茶と紙にくるんだ菓子を載せた御盆(葵の御紋が入っていた)をご夫人の前に差し出すと、


「ありがとう」

とゆったりとした都なまりで夫人は礼を述べた。


なんの粗相もなかったわ…とタツが部屋から出てすぐ、その笑い声は起こった。


きゃははははは…!とまるで年頃の娘が箸が転げたのを見て笑うような無邪気な笑い声。


天子さまの妹で前の将軍さまのご正妻ならおほほ…と口に手を添えた楚々とした笑い方をするものと思っていたタツは面食らった。

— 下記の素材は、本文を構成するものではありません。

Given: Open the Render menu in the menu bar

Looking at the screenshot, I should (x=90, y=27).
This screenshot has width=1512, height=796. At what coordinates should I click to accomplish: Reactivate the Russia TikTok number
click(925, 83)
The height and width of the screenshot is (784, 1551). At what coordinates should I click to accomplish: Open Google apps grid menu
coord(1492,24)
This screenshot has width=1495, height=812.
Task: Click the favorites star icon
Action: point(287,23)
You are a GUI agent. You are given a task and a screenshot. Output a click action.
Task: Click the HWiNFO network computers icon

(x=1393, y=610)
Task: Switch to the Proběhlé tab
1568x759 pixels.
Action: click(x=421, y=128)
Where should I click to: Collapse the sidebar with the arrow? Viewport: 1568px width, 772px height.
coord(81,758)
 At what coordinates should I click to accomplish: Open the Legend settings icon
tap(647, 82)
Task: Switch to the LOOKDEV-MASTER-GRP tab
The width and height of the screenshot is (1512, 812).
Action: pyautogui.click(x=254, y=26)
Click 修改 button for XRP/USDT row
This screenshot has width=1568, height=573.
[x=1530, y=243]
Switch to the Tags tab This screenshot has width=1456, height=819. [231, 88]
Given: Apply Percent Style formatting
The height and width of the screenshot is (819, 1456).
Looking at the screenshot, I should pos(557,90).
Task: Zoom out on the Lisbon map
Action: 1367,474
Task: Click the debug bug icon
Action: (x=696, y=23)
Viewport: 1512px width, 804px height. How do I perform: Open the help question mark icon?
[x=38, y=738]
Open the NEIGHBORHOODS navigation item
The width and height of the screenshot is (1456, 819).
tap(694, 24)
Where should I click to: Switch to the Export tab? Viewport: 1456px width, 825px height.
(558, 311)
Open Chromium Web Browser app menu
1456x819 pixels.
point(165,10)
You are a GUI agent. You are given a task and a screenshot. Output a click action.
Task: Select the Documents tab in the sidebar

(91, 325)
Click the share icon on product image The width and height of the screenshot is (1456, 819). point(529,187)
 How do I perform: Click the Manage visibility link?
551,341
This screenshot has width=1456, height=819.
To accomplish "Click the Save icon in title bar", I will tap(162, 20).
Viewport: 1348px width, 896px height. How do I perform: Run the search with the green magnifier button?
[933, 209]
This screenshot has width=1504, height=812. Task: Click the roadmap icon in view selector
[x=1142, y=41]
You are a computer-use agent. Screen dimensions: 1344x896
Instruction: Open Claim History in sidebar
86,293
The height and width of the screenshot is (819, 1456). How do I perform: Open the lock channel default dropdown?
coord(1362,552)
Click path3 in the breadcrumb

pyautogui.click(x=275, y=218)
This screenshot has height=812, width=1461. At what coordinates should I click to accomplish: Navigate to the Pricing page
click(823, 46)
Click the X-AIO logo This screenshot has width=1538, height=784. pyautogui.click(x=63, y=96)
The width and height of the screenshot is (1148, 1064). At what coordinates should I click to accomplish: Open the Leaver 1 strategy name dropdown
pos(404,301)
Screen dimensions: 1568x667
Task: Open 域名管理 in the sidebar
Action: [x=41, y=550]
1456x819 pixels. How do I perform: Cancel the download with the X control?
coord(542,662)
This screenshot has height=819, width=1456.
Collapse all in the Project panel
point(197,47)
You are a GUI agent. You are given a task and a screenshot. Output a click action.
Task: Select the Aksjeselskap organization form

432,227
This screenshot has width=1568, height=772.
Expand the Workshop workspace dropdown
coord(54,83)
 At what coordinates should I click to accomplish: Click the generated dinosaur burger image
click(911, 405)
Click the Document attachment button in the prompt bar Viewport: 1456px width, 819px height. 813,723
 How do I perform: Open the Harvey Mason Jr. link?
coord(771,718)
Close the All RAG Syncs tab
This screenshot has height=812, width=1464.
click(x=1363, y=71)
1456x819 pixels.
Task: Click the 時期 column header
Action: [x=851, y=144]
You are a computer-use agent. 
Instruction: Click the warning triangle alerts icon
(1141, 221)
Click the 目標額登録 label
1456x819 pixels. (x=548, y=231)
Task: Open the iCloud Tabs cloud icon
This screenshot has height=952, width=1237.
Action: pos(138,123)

「懐紙の中のお菓子の千鳥の形をした落雁な、うちと夫の大好物だったのを思い出してわろてしまいました。堪忍え」


と和宮は紅色と鶯色の落雁のうち、紅色のほうを右手の指先でつまんで口の中に放り込んだ。

「うん、美味おいし」

「いえ…そんな尊いご身分のお方に」とタツは恐縮したが和宮は菓子を口中で溶かしながら首を横に振った。


「あんたはん、うちらの正体気付いてしもうたみたいやけどこの旅はお忍び。お宿の中では宮さまでなく仮の呼び名で呼んで下さい」


それでは、とタツはおずおず顔を上げ「どのようにお呼びしましょうか?」


如何にも実直そうなタツの目を見て和宮は彼女になら気を許してもいい。と思った。


「そうですね、この箱根の関を越えて武蔵野にお嫁に行ったのだから武蔵野の奥様、と呼んでもらえたら」


こうして身分も育ってきた環境も全く違う二人の女性は「武蔵野の奥様」「おタツ」と呼び合い和宮人生最期の刻まで短い間の友となるのである。